I was pleasantly surprised at the results.
You can buy Pistol Petes' ready to use at Wal-Mart, or like me, make some of your own.
They work great behind a water bubble.
I don't know whether to call them a fly or a spinner?


----------



## ScottyP (Sep 12, 2007)

I would call them a fly with a propeller on the front :wink:

Have heard of them, never tried one, probably never will..... not with a fly rod anyway. I hear they work great but I guess I'm too elitest to stoop so low...


----------



## Nibble Nuts (Sep 12, 2007)

ScottyP said:


> I would call them a fly with a propeller on the front :wink:
> 
> Have heard of them, never tried one, probably never will..... not with a fly rod anyway. I hear they work great but I guess I'm too elitest to stoop so low...


Come on Scotty, you should at least throw some corn on those flies or smear them in Velvetta.


----------



## BrookTroutKid (Oct 10, 2007)

Yeah I caught a whole bunch at Yankee Meadows this summer on it. Only had one and I only stopped using it when it got bent in half. Worked good for me other places too.


----------



## ScottyP (Sep 12, 2007)

Nibble Nuts said:


> ScottyP said:
> 
> 
> > I would call them a fly with a propeller on the front :wink:
> ...


Corn fly? You may be onto something.... I'll call it a 'globug'.


----------



## Grandpa D (Sep 7, 2007)

ScottyP, you got me thinking.
At what point is a new fly acceptable to the "elitist."
Beadhead nymphs are not accepted by some and nymphs in general are not acceptable to the dry fly elitists.
How long must a fly be around before it's accepted by the elitist?
Now I'm not picking on you here, but I do wonder what makes a fly acceptable to each of us?
As for me, if it catches fish, I'm all over it!


----------



## ScottyP (Sep 12, 2007)

I have had this conversation many times and I certainly use tackle and techniques that are frowned on by other fly fishermen just as I choose not to use some tactics myself. My standards are what I find sporting and acceptible to me and me only. I *do* nymph, use indicators, tie and use beadhead flies, and tie and use flies that have synthetic materials. I do *not* use baloons as indicators, I shy away from floro tippet material (it never breaks down), I never scent my flies, and I don't use or tie flies that incorporate a rappala style lip or a spinning blade. These things could be argued and hashed out again and again. Basically, these things are what we as the individual angler have to decide for ourselves. When I am fly fishing, I don't want to use flies that attract fish with action that doesn't come from me and the way I am working the fly-- like spinner blades and scents. That is just how I see it and those are the 'rules' I have designated for fly fishing. Those rules obviously change when I ice fish or fish plastics and gear with spin tackle (yeah, I still go slumming from time to time).


----------



## wyogoob (Sep 7, 2007)

I have used this "lure" or "fly" numerous times. But I find it more appealing to fisherman than fish. In the early 70s it was common in sporting goods stores in the midwest and south, advertised as a hot bluegill fly. For me it was clunky to cast, twisted the leader and scared the bluegills away. I did catch a few crappies on it in white with a silver prop.

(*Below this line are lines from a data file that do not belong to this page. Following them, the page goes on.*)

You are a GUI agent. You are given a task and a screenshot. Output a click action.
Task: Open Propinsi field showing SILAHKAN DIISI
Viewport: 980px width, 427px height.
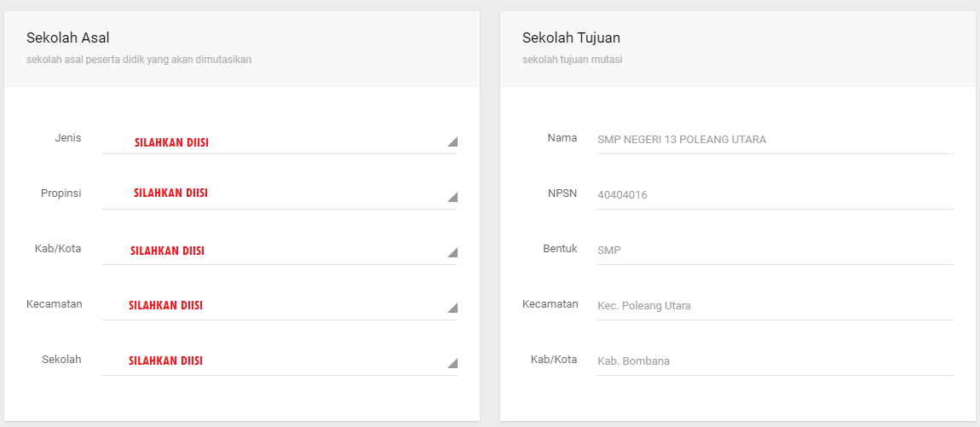point(280,196)
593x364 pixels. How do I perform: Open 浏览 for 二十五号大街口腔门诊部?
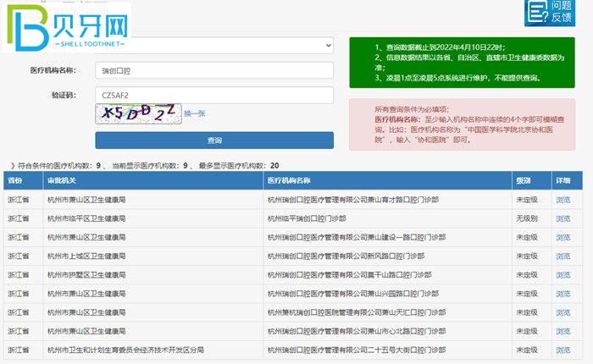(563, 349)
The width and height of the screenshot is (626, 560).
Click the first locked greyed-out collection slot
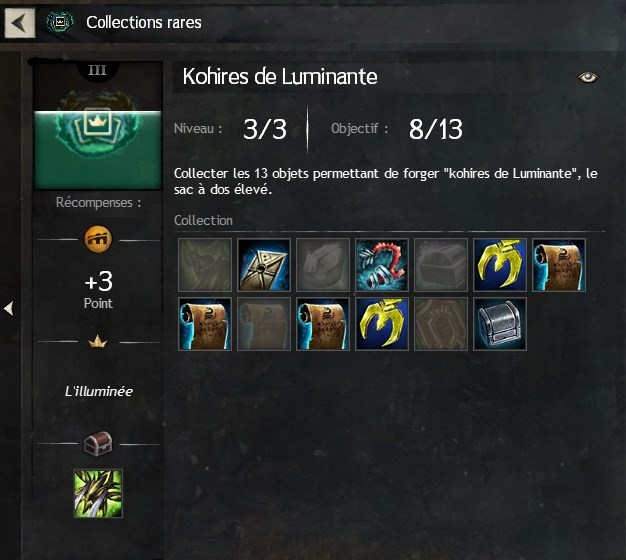point(205,265)
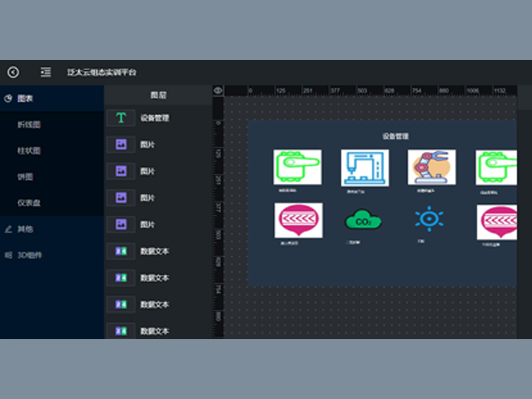Click the sewing machine image on canvas

click(x=364, y=168)
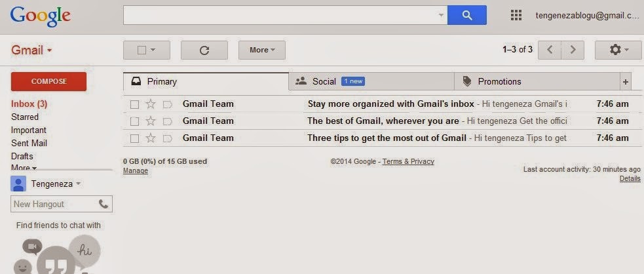Tick the 'Three tips' email checkbox
The width and height of the screenshot is (644, 274).
pos(134,138)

Best I can remember you could buy it here in Evanston in the 80s. In Wyoming trout would greet the contraption with a smirk, or sometimes a wide grin. But I found Arctic Grayling liked them in black and gold, fished super slow on the bottom.

We called them a "whirligig", among other things.

I no longer use the thing; could never keep the prop rolling and I just had better lures or flies. Hope they have improved them and you all have luck with them. I believe "Variety is the spice of life"; experimenting with new and different fishing methods is cool.


----------